Die Bewilligungsentscheidungen für die Zeit ab Februar 2007 waren rechtswidrig, d.h. sie hätten nicht ergehen dürfen. Dies ergibt sich insbesondere daraus, dass der Kläger nach Erteilung der Niederlassungserlaubnis nicht mehr zu dem nach § 1 AsylbLG anspruchsberechtigten Personenkreis gehörte (vgl. nur Sächsisches LSG, Beschluss vom 05.09.2006, L 3 B 128/06 AS-ER juris, Rn. 45). Dies sieht der Kläger auch selbst so, insbesondere hat er im Verwaltungsverfahren gegen den zuständigen Behördenmitarbeiter eine Dienstaufsichtsbeschwerde erhoben mit der Begründung, dieser habe ihm in offensichtlicher Verkennung der Sach- und Rechtslage Leistungen nach dem AsylbLG bewilligt.
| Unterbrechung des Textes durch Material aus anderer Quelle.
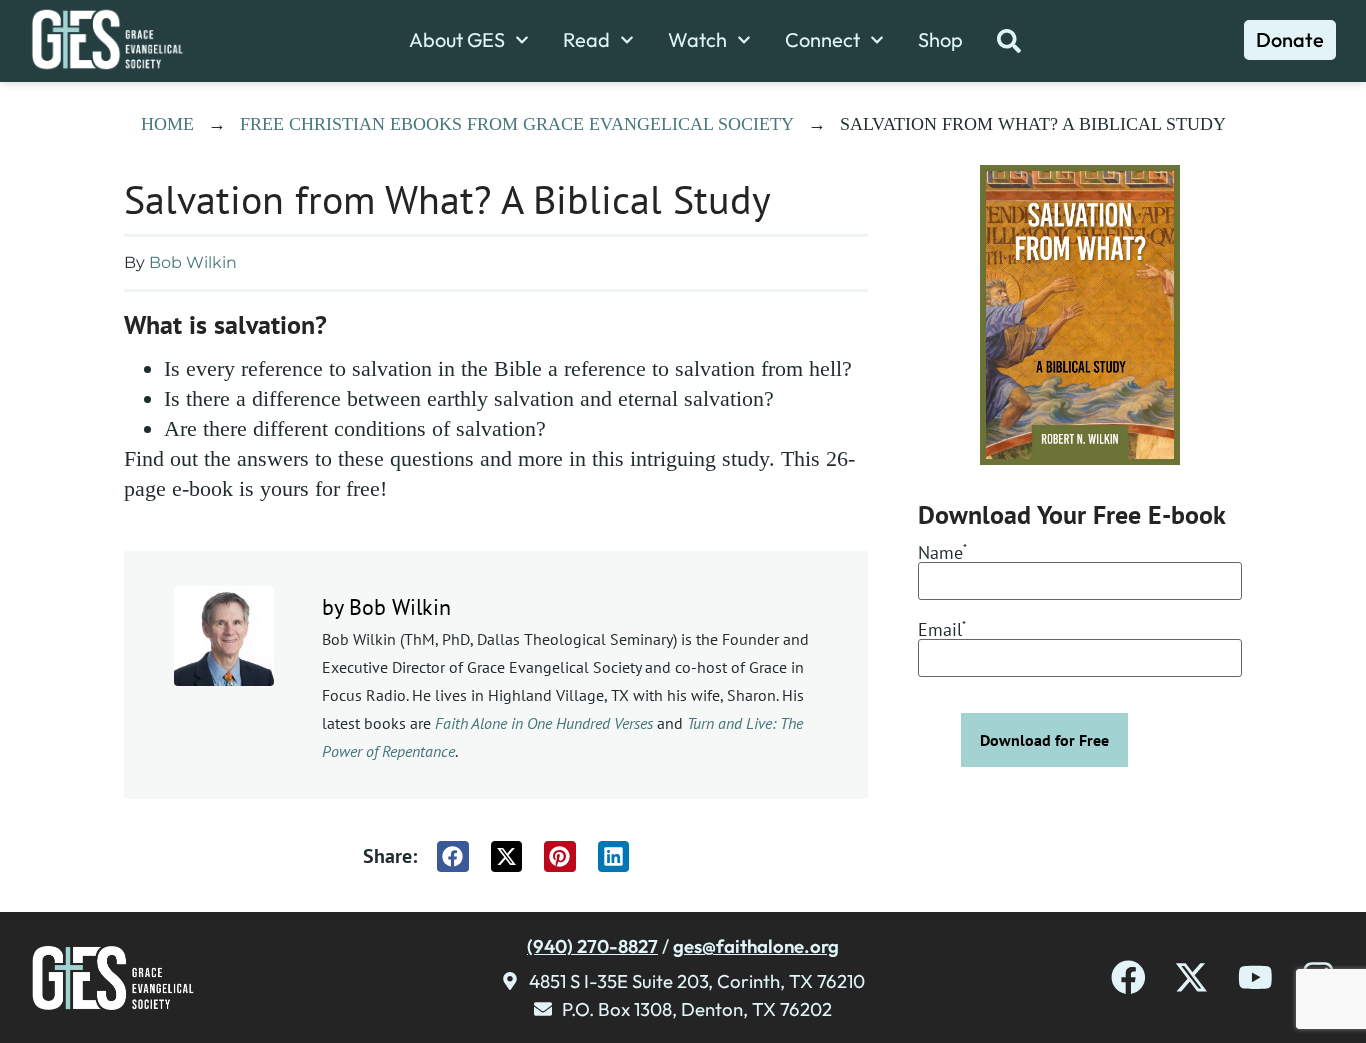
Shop (940, 40)
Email (942, 631)
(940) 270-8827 (592, 946)
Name (942, 554)
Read (586, 40)
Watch (697, 40)
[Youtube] (1255, 977)
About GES (457, 40)
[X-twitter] (1191, 977)
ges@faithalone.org (756, 946)
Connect (822, 40)
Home (167, 124)
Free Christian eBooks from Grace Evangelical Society (517, 124)
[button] (453, 857)
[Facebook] (1128, 977)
Schutzwürdiges Vertrauen steht der Rücknahme nicht entgegen, zugleich sind die Voraussetzungen einer Rücknahme für die Vergangenheit erfüllt. Die aufgehobenen Bewilligungsbescheide beruhen sämtlich auf Angaben, die der Kläger zumindest grob fahrlässig in wesentlicher Beziehung unvollständig gemacht hat, § 45 Abs. 2 Satz 3 Nr. 2 SGB X. Es ist nicht bewiesen, dass der Kläger - wie er vorgetragen hat - den Beklagten bereits vor Mitte Oktober 2007 von der Erteilung der Niederlassungserlaubnis in Kenntnis gesetzt hat. Die Kammer verkennt weiterhin nicht, dass § 45 SGB X keinen § 48 Abs. 1 Satz 2 Nr. 2 SGB X vergleichbaren Ausschlusstatbestand enthält, der auch die Verletzung einer Mitteilungspflicht erfasst. Jedoch steht das Verschweigen von Tatsachen einer aktiven unrichtigen Angabe gleich, wenn die Mitteilungspflicht nach § 60 Abs. 1 Nr. 1 Sozialgesetzbuch - Allgemeiner Teil - (SGB I) deswegen bestanden, weil die Umstände für die fragliche Leistung rechtlich erheblich waren und der Betroffene dies wusste oder hätte wissen müssen (aus neuerer Zeit LSG Nordrhein-Westfalen, Urteil vom 07.08.2008, L 9 SO 3/08, juris, Rn. 43). Es kann dahinstehen, ob die in jedem Bescheid des Beklagten enthaltenen allgemeinen Hinweise (die nicht ausdrücklich auch eine Änderung des Aufenthaltsstatus als für die Hilfegewährung maßgebende Tatsache bezeichnen) insoweit ausreichend sind. Jedenfalls musste dem Kläger die Bedeutung seines Aufenthaltsrechts schon deswegen klar sein, weil der Beklagte weniger als einen Monat vor Erteilung der Niederlassungserlaubnis noch ausdrücklich danach gefragt hatte.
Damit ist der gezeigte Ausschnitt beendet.